I believed that the most powerful hypothesis test for comparing two normal distributions with different mean values, but a common standard deviation, uses the average value as test statistics. However, I tried to calculate the sample size using a Monte Carlo simulation and compared the two cases: (a) using the numeric average value as test statistic, and (b) transforming the data first to ranks and then calculating the average value. What I found is that the ranked data yields a smaller sample size. How is that possible?
Here is what I do:
I draw $n$ random numbers from each distribution $N(\mu_0, \sigma_0)$, and $N(\mu_1, \sigma_1)$, where $\mu_0 = 0$, $\mu_1 = 1$, and $\sigma_1=\sigma_0 = 1$. [I also checked $\mu_1 = 0.25$ and obtain a similar result.]
I calculate the test statistic (average value).
I repeat step 1+2 "many" times (10 000) to obtain a reliable answer.
I calculate the producer and consumer risk and check whether they satisfy
- producer risk (type I error) $\alpha \le 5\%$ and simultaneously
- consumer risk (type II error) $\beta \le 20\%$.

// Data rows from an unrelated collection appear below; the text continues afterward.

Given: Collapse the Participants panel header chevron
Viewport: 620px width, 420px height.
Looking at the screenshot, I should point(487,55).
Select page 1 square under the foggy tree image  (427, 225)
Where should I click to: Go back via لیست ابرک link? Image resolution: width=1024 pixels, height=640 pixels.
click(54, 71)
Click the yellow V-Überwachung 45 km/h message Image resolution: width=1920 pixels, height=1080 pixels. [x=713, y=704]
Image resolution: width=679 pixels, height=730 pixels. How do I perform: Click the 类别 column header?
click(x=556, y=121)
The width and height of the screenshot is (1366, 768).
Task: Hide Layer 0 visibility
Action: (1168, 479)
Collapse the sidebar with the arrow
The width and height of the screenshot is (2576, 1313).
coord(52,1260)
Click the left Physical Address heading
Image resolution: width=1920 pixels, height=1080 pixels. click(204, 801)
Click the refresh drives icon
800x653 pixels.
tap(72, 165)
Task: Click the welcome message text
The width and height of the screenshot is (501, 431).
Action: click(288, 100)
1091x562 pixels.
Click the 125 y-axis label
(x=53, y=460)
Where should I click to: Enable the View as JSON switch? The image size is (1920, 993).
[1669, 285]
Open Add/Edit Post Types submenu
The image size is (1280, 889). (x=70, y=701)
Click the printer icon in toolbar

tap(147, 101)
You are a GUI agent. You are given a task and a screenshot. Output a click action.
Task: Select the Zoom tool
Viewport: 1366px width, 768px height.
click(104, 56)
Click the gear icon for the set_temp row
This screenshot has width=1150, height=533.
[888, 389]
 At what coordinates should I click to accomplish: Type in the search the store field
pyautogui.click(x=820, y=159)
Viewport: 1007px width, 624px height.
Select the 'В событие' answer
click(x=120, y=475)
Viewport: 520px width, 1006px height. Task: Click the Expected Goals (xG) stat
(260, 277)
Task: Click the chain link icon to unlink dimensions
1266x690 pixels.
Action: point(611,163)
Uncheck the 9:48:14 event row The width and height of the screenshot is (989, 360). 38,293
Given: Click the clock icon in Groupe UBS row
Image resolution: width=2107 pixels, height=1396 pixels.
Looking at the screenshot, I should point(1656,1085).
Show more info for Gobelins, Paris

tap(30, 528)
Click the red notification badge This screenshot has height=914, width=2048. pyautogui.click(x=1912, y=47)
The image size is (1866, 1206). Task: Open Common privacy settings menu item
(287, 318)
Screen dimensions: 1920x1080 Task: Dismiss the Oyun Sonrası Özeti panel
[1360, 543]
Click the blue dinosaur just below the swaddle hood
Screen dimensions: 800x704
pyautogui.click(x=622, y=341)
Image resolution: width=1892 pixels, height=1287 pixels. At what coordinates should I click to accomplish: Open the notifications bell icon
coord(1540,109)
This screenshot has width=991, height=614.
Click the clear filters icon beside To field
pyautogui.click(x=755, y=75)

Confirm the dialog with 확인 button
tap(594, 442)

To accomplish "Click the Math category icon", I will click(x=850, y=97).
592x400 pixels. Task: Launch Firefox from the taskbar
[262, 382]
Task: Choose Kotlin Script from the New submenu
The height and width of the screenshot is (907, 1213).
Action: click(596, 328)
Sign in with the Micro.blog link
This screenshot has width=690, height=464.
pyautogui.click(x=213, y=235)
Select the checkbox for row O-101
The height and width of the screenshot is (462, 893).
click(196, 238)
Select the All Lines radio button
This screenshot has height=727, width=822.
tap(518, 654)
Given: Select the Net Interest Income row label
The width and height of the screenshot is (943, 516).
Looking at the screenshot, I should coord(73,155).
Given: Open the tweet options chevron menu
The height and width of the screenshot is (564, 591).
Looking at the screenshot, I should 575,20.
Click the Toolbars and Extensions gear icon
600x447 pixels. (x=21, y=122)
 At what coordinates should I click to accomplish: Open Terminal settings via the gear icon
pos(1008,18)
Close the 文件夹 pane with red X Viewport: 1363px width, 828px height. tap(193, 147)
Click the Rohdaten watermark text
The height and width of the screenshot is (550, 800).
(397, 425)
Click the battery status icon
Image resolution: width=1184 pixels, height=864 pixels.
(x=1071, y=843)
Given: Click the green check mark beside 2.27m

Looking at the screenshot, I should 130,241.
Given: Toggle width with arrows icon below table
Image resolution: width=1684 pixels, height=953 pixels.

- If the conditions in step 4 are not satisfied, I return to step 1, but increase the sample size $n$.
The hypothesis test I performed is two-sided. If I use the numeric values of the random numbers the conditions (step 4) are satisfied for the sample size $n=8$. This is fine and consistent with analytic calculations. However, if I transform the random numbers to ranks,
Example: (0.0590, 0.5607, 0.1573, 0.5472) becomes (1, 4, 2, 3)
and then calculate the test statistic (again the average value) the sample size is only $n = 5$.
Intuitively, I understand that the ranking increases the separation of the samples. However, it also does so if the random number drawn from $N(\mu_0, \sigma_0)$ is accidentally larger than the random number drawn from $N(\mu_1, \sigma_1)$. What am I missing? Is it just a bug in my program? What is the most powerful test for the described case?